**** Supplied entries ****

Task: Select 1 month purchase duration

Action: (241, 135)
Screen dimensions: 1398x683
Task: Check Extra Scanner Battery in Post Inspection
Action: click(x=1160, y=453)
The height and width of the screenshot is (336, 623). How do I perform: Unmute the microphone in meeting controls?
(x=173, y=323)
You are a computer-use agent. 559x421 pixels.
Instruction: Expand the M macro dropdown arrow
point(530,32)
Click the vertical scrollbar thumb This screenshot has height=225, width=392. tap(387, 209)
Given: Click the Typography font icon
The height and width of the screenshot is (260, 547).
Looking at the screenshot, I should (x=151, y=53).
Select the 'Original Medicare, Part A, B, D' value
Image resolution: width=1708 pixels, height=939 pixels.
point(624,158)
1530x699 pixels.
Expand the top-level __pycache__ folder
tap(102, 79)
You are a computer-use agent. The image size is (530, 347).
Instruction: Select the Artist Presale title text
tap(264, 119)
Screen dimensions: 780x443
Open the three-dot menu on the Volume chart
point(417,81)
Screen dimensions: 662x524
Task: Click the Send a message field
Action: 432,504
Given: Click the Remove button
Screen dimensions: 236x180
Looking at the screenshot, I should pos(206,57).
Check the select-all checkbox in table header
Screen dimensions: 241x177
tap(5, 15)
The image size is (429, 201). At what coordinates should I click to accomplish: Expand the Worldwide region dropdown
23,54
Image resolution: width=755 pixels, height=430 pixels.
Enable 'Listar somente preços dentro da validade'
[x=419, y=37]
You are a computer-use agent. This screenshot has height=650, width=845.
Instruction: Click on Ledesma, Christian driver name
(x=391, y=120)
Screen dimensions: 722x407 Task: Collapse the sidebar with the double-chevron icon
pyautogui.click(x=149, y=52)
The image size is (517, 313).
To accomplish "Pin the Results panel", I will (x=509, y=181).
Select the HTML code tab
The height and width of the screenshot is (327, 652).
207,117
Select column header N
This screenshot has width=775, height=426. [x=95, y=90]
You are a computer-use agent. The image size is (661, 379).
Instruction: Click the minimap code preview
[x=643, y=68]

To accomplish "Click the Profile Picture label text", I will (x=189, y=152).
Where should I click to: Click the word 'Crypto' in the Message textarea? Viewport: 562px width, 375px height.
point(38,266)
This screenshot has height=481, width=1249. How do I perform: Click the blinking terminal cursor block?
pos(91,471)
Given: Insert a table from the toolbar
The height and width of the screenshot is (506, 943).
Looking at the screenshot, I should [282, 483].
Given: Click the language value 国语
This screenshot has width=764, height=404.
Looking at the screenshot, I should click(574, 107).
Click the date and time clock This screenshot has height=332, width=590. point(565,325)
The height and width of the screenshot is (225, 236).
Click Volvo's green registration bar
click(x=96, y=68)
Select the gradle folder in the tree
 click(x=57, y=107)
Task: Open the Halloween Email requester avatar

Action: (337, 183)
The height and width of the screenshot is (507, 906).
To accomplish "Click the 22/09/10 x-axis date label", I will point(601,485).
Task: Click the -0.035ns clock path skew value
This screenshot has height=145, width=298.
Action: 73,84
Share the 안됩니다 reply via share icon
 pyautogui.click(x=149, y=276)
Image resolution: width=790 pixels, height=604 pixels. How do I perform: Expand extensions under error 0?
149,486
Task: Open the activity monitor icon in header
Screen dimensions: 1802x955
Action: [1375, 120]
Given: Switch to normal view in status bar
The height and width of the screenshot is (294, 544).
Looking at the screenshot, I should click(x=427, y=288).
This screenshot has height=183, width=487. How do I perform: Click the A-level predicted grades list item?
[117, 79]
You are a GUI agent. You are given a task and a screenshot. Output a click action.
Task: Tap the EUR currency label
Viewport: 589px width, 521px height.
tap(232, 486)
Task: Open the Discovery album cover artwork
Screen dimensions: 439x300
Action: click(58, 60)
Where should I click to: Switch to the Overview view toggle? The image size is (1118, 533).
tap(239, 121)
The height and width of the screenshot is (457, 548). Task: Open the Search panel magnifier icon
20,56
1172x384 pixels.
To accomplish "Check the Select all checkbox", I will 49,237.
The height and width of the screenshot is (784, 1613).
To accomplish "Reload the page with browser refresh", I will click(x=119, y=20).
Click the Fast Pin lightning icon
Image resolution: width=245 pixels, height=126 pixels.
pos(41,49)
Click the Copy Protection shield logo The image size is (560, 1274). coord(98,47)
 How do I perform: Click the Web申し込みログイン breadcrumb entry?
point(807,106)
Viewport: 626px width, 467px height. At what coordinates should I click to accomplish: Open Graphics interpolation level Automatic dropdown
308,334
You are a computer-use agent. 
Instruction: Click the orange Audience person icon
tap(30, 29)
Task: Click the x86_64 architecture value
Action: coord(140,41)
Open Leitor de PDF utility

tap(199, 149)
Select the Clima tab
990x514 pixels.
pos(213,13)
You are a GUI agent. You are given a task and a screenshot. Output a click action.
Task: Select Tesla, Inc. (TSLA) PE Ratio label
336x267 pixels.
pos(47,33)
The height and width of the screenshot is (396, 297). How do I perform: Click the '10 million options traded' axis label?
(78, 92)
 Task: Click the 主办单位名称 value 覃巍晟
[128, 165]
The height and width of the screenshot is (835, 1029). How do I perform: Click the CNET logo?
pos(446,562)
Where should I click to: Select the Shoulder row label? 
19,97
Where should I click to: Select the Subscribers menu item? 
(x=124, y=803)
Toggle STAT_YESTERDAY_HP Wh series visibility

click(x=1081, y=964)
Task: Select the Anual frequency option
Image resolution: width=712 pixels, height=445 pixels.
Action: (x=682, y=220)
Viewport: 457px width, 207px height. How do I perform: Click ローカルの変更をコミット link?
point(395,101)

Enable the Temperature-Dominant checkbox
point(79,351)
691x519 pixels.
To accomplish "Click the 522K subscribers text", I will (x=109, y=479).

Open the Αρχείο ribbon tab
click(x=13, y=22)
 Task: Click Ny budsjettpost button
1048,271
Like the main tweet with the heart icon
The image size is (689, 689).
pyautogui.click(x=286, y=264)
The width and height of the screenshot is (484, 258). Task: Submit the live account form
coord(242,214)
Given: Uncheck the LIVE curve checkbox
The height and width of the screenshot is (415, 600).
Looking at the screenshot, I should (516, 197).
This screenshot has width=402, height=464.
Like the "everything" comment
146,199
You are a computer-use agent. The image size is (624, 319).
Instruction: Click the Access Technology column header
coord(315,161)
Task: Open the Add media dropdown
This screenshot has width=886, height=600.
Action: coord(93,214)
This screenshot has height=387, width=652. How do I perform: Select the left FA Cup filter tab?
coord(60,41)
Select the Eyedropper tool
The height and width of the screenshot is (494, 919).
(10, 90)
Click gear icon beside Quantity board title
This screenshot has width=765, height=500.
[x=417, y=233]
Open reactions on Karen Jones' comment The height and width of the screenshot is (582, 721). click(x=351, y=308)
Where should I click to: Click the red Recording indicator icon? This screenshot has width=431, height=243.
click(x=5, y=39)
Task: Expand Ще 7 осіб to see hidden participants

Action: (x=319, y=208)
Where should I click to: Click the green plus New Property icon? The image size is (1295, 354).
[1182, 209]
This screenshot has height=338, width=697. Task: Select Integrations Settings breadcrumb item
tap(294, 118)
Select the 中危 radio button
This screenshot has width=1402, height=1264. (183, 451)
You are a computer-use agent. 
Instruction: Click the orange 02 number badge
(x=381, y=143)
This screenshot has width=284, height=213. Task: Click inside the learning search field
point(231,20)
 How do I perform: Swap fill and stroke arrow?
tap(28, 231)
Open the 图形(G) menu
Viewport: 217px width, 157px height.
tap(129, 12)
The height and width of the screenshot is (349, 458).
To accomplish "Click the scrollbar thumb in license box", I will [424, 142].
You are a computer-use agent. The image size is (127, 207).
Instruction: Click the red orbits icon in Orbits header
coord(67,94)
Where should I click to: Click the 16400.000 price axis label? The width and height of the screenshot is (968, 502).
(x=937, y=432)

****

■ **Goal of the exercise**: Restate word for word the entries above from the line with "Viewport: 626px width, 467px" through the line with "Task: Select the Anual frequency option", inclusive, leaving out everything else.

■ **Reply**:
Viewport: 626px width, 467px height. At what coordinates should I click to accomplish: Open Graphics interpolation level Automatic dropdown
308,334
You are a computer-use agent. 
Instruction: Click the orange Audience person icon
tap(30, 29)
Task: Click the x86_64 architecture value
Action: coord(140,41)
Open Leitor de PDF utility

tap(199, 149)
Select the Clima tab
990x514 pixels.
pos(213,13)
You are a GUI agent. You are given a task and a screenshot. Output a click action.
Task: Select Tesla, Inc. (TSLA) PE Ratio label
336x267 pixels.
pos(47,33)
The height and width of the screenshot is (396, 297). How do I perform: Click the '10 million options traded' axis label?
(78, 92)
 Task: Click the 主办单位名称 value 覃巍晟
[128, 165]
The height and width of the screenshot is (835, 1029). How do I perform: Click the CNET logo?
pos(446,562)
Where should I click to: Select the Shoulder row label? 
19,97
Where should I click to: Select the Subscribers menu item? 
(x=124, y=803)
Toggle STAT_YESTERDAY_HP Wh series visibility

click(x=1081, y=964)
Task: Select the Anual frequency option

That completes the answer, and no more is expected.